I did not learn the story till I had come on down to civilization and town again. That Cambridge man had come out from England flush with the zeal of the saint to work among the Indians. In the Indian school where he taught he had met his Fate—the thing he probably scouted—that fragile type of Indian beauty almost fawn-like in its elusiveness, pure spirit from the very prosaic fact that the seeds of mortal disease are already snapping the ties to life. It is a type you never see near the fur posts. You have to go to the far outer encampments, where white vices have not polluted the very air. He fell in love. What was he to do? If he left her to her fate, she would go back to the inclement roughness of tepee life mated to some Indian hunter, or fall victim to the brutal admiration of some of those white sots who ever seek hiding in the very wilderness. He married her and had of course to resign his position as teacher in the school. He took a position with the company and lived no doubt in such happiness as only such a spiritual nature could know; but the seeds of the disease which gave her such unearthly beauty ripened. She died. What was to become of the children? If he sent them back to England, they would be wretched and their presence would be misunderstood. If he left them with her relatives, they would grow up Indians. If he kept them he must have a mother for them, so he married another trader’s daughter—the little half-breed girl—and chained himself to his rock of Fate as fast as ever martyr was bound in Grecian myth; and there he lives to-day. The mail comes in only once in three months in summer; only once in six in winter. He is the only white man on a watery island two hundred miles from anywhere except when the lumbermen come to the Ridge, or the Indian agent arrives with the treaty money once a year.

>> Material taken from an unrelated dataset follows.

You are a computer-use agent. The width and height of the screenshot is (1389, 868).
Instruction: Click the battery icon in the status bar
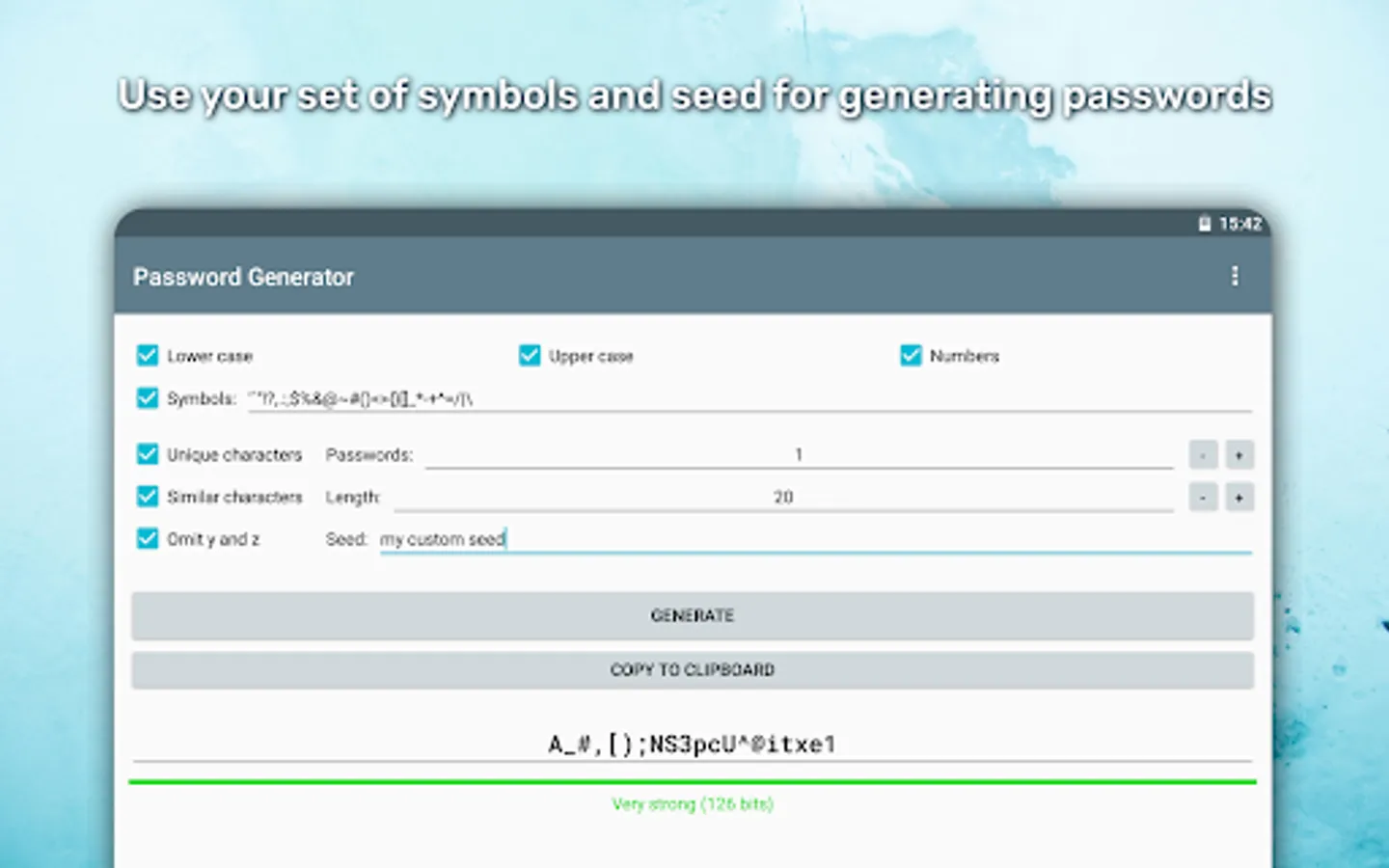(1203, 224)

And “the last chapter of the fur romance has been written”?
“The last chapter of the fur romance” will not have been written as long as frost and muskeg provide a habitat for furtive game, and strong men set forth to traverse lone places with no defense but their own valiant spirit.
The other example is of a man known to every fur buyer of St. Louis and Chicago and St. Paul—Mr. Hall, the chief commissioner of furs for the Hudson’s Bay Company. I wish I could give it in Mr. Hall’s own words—in the slow quiet recital of the man who has spent his life amid the great silent verities, up next to primordial facts, not theorizing and professionalizing and discretionizing and generally darkening counsel by words without knowledge. He was a youth somewhere around his early twenties, and he was serving the company at Stuart Lake in British Columbia—a sort of American Trossachs on a colossal scale. He had been sent eastward with a party to bring some furs across from MacLeod Lake in the most heavily wooded mountains. It was mid-winter. Fort MacLeod was short of provisions. On their way back travel proved very heavy and slow. Snow buried the beaten trail, and travel off it plunged men and horses through snow crust into a criss-cross tangle of underbrush and windfall. The party ran out of food. It was thought if Hall, the youngest and lightest, could push ahead on snowshoes to Stuart Lake, he could bring out a rescue party with food.